Выбрать главу

Просушив блокнот, я сел с ним за стол в комнате и попробовал расшифровывать те обрывки слов, те буквы, те крючки и закорючки, которые остались. Ничего не получалось. Это были просто слова, просто слоги, просто линии и цифры — никак не связанные друг с другом, разрозненные, бессмысленные символы.

Я откинулся на спинку стула, закрыл глаза и попробовал восстановить ход своих мыслей тогда, свою возбужденность тех дней и раздраженность, мне почудилось, что эта замуровавшая тогдашнее мое сознание дверь в мозгу словно бы шевельнулась, словно бы прогнулась… и в тот же миг я вздрогнул от ощущения, что за спиной у меня кто-то есть, резко повернулся — все в комнате было так, как обычно, пусто было, никого, кроме меня.

Может быть, все-таки нельзя было прекращать принимать лекарства, подумалось мне со страхом. Не просто же так он велел мне принимать их, не просто же так…

С того самого момента, как выбросил лекарства, я не перестаю бояться того, что сделал, но так, как сегодня, я еще не боялся…

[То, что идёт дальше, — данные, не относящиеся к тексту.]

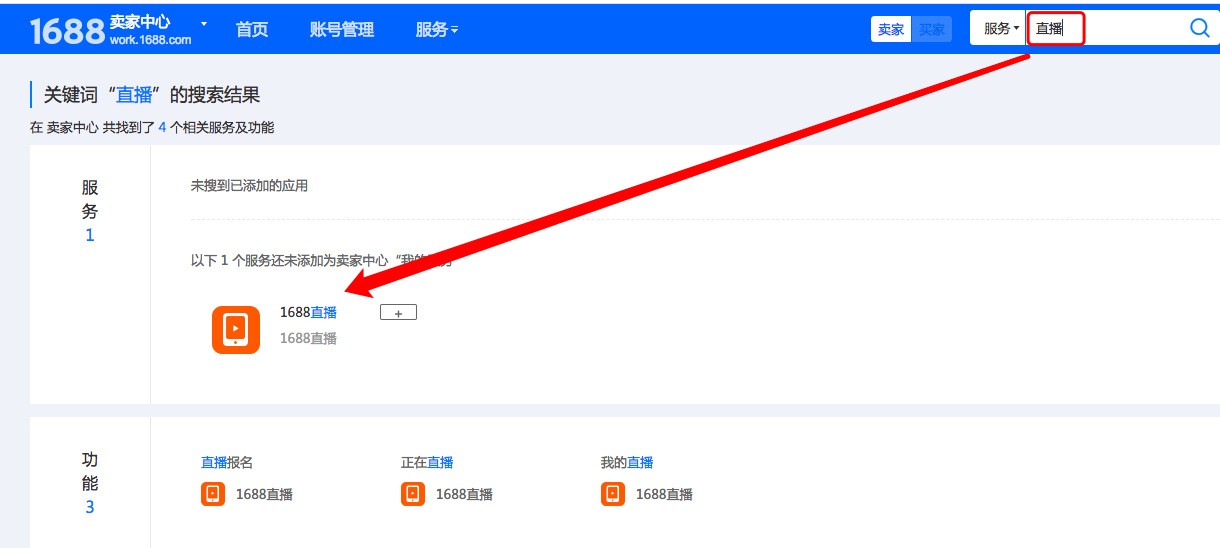Image resolution: width=1220 pixels, height=548 pixels.
Task: Click the search magnifier icon
Action: click(1199, 28)
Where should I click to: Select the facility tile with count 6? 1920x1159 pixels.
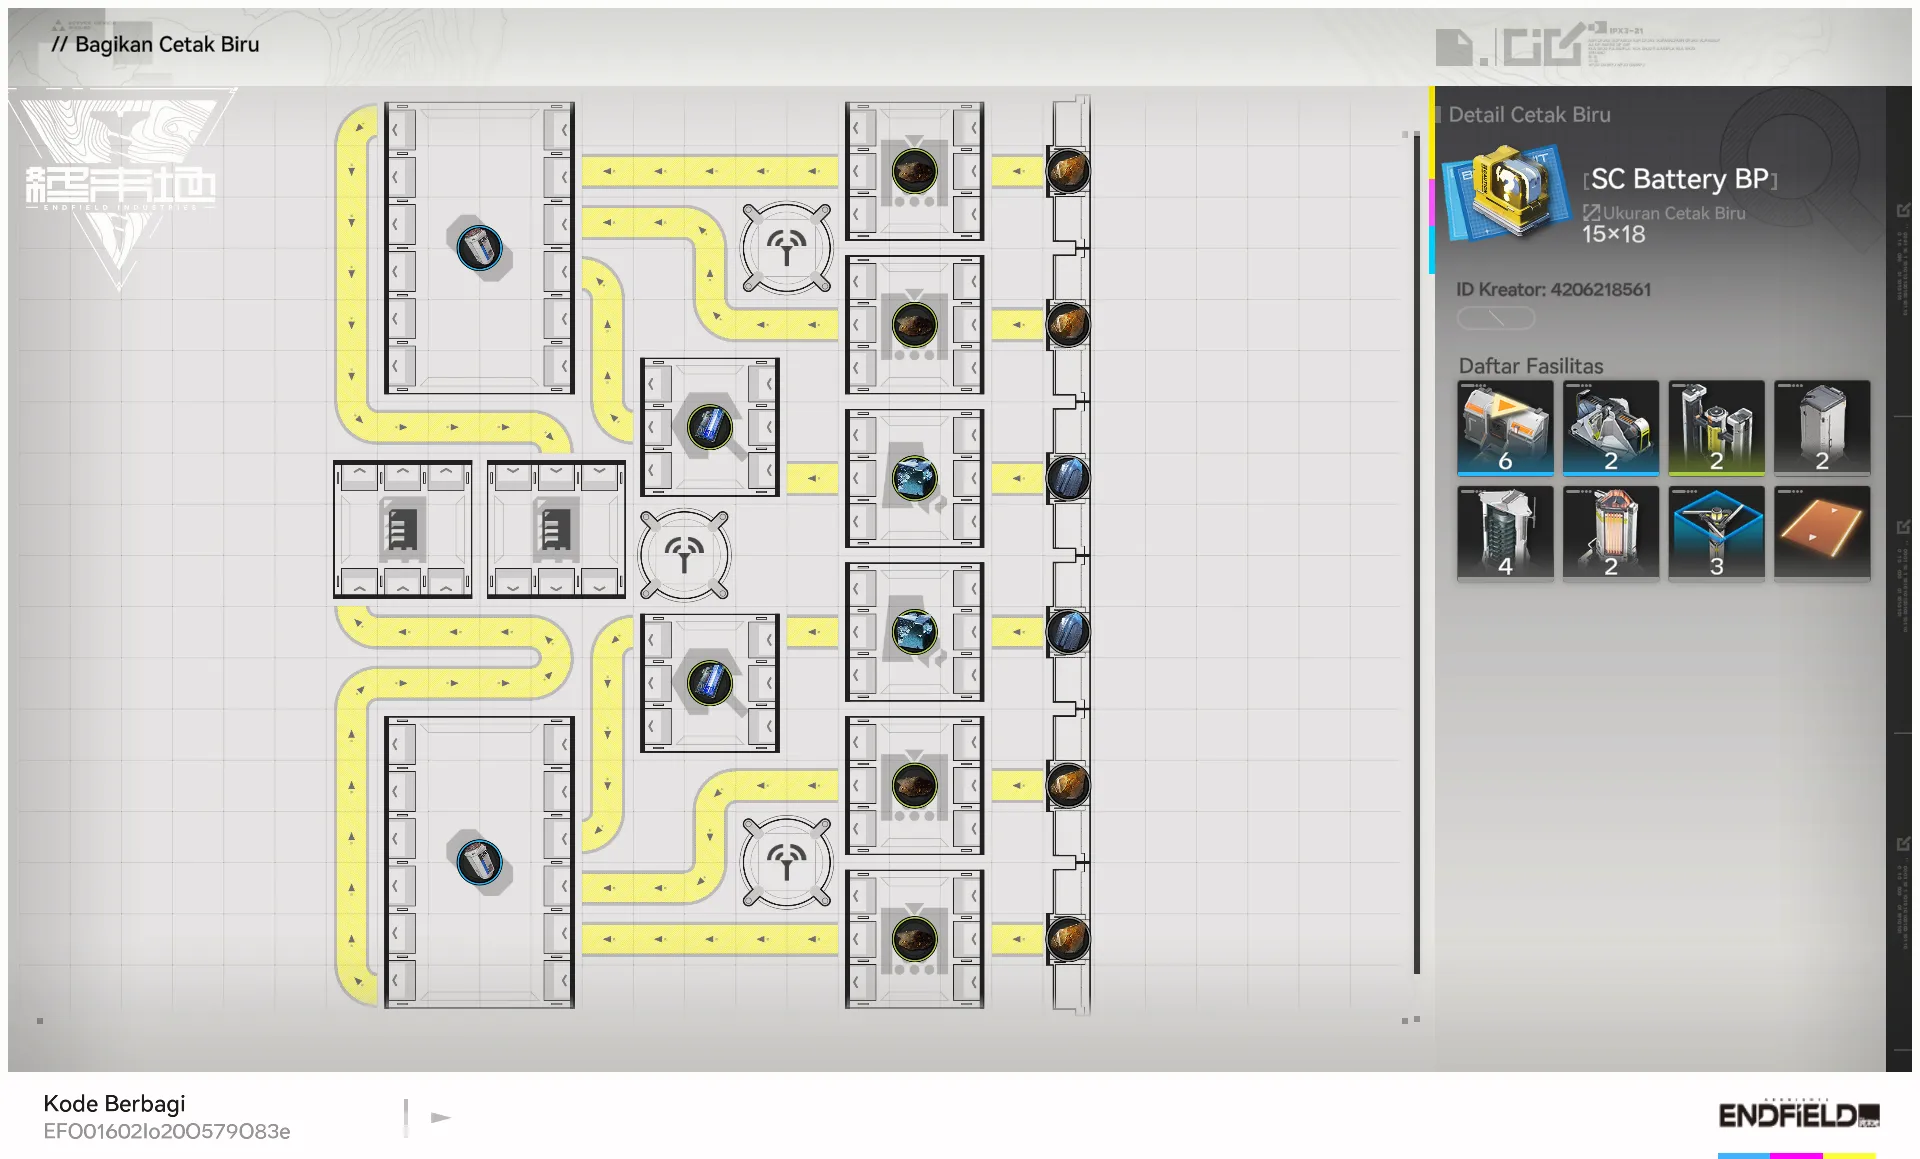[1505, 427]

Я встал, прошелся по комнате… прошел на кухню, вынул из холодильника яйца, сделал яичницу, поставил кипятить воду для чая и сел есть. Я ел и думал о своей работе, но думал в общем, неконкретно, словно это была не моя работа, словно это не я вынянчил все и выпестовал, а будто я был кем-то вроде отчима по отношению к ней и смотрел со стороны. Ни одной идеи у меня не было в голове, ни одной толковой мысли. Потом я позвонил Евгении.

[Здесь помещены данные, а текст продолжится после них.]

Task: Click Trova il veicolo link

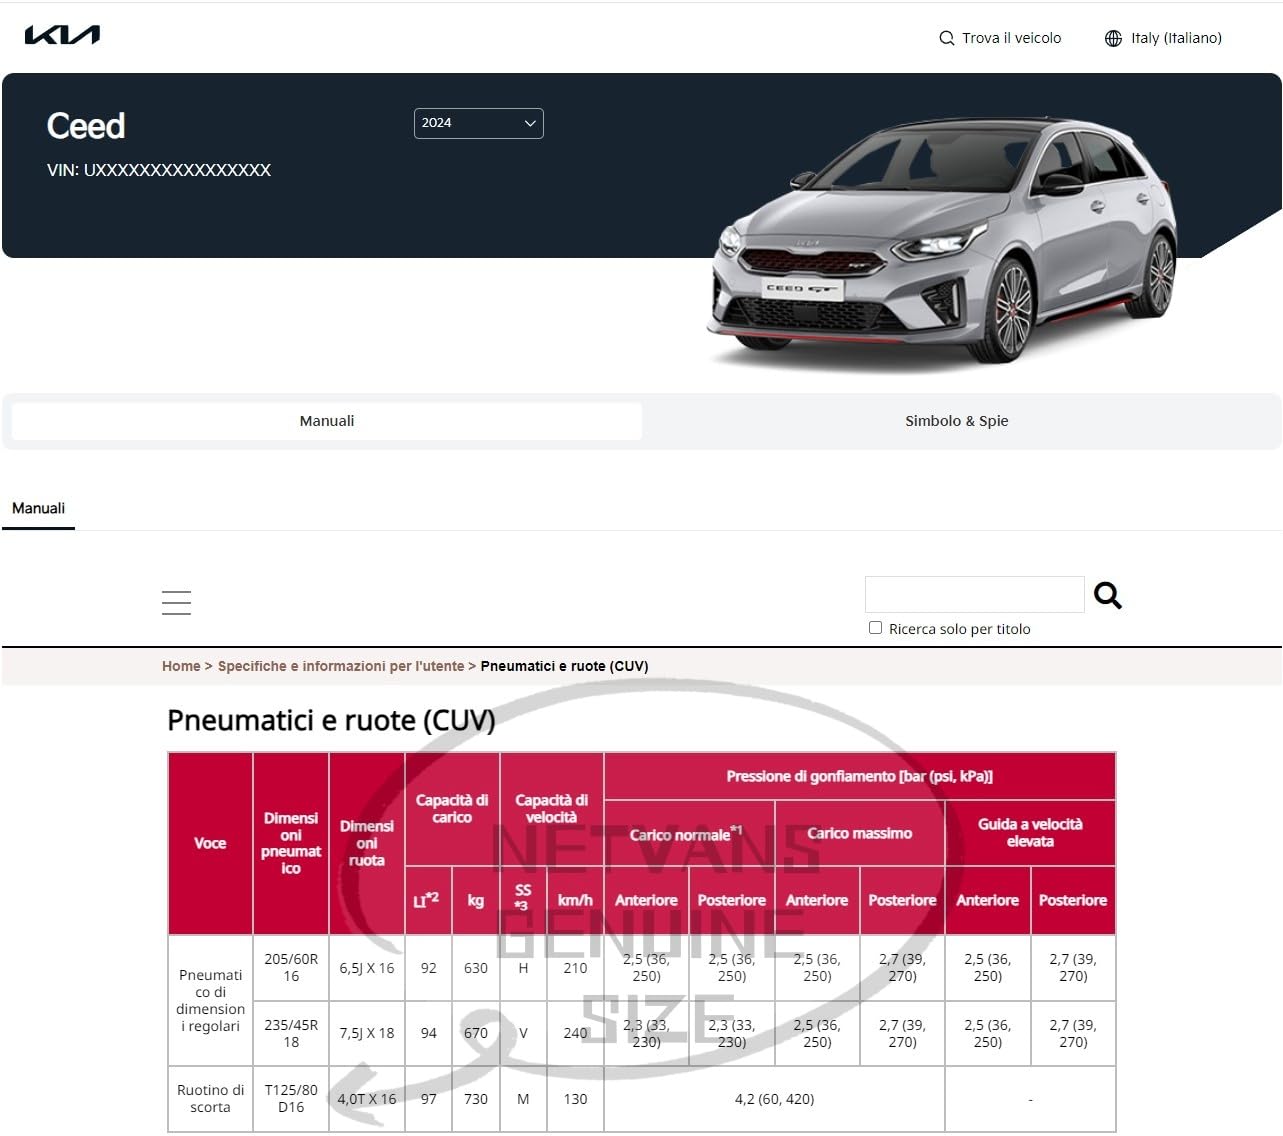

— Зачем ты звонишь? — спросила она сухо. — Я все ясно написала в письме. Ты что же, считаешь меня за человека, который не отвечает за свои слова?

Я не считал. За полтора года я все-таки немного узнал ее — она очень хорошо отвечала за свои слова.

— Плохо мне без тебя, — сказал я.

— Давай все эти жалобы оставим при себе, — по-прежнему сухо ответила она.

Был день, я звонил ей на работу, и она говорила со мной еще довольно сдержанно.

— Я нашел свой блокнот, — сказал я. — Тебе это не интересно?

— Я не сомневалась в этом, — отозвалась она. — Все? Больше тебе от меня ничего не нужно?

— Только весь текст смыло водой… — с тупой безнадежностью пробормотал я, вновь и до конца теперь понимая, что все между нами кончено.

— Обратись к криминалистам, — с небрежной язвительностью, не замеченной, наверное, даже ею самой, сказала она. — До свидания.

Толстый, самоуверенный зуммер пропорол мне барабанную перепонку, и я положил трубку.

Я вновь взял в руки вспухший, со вскоробленными, пожелтевшими листами блокнот, постоял над ним, вглядываясь в бессмысленные слова, слоги, черточки, и швырнул обратно на стол. Блокнот проехался по его полированной глади, толкнул авторучку, она откатилась к настольной лампе, ударилась об ее основание, и от удара с нее слетел колпачок. Я взял ручку и попробовал перо на обложке блокнота. Оно царапало — видимо, от удара жало заскочило одной половинкой на другую, — и в этот же миг меня осенило: когда я записывал свои мысли об эксперименте, в ручке у меня кончились чернила, перо почти не писало, но мне не хотелось прерываться, я поминутно встряхивал ручку и жал на перо изо всех сил — так что на бумаге должны остаться довольно отчетливые следы, и мне в самом деле надо обратиться к криминалистам…

Я бросил блокнот в портфель и, выйдя на улицу, схватил такси. Меня всего так и трясло от нетерпения, ехать обычным транспортом я был просто не в состоянии.

Через два часа рядом с блокнотом в портфеле у меня лежала официальная бумага от нашего института в институт криминалистики с просьбой восстановить утраченный текст, содержавшаяся в котором информация крайне нужна для важных исследований…

Ехать домой, оставаться в своей квартире один я боялся. Я напросился в гости к своему товарищу по работе, уговорил его даже собрать небольшую компанию и вечер провел в острословии, шутках, пустых, незначительных и веселых разговорах обо всем на свете. Не поехал я домой и на следующий вечер, и на третий.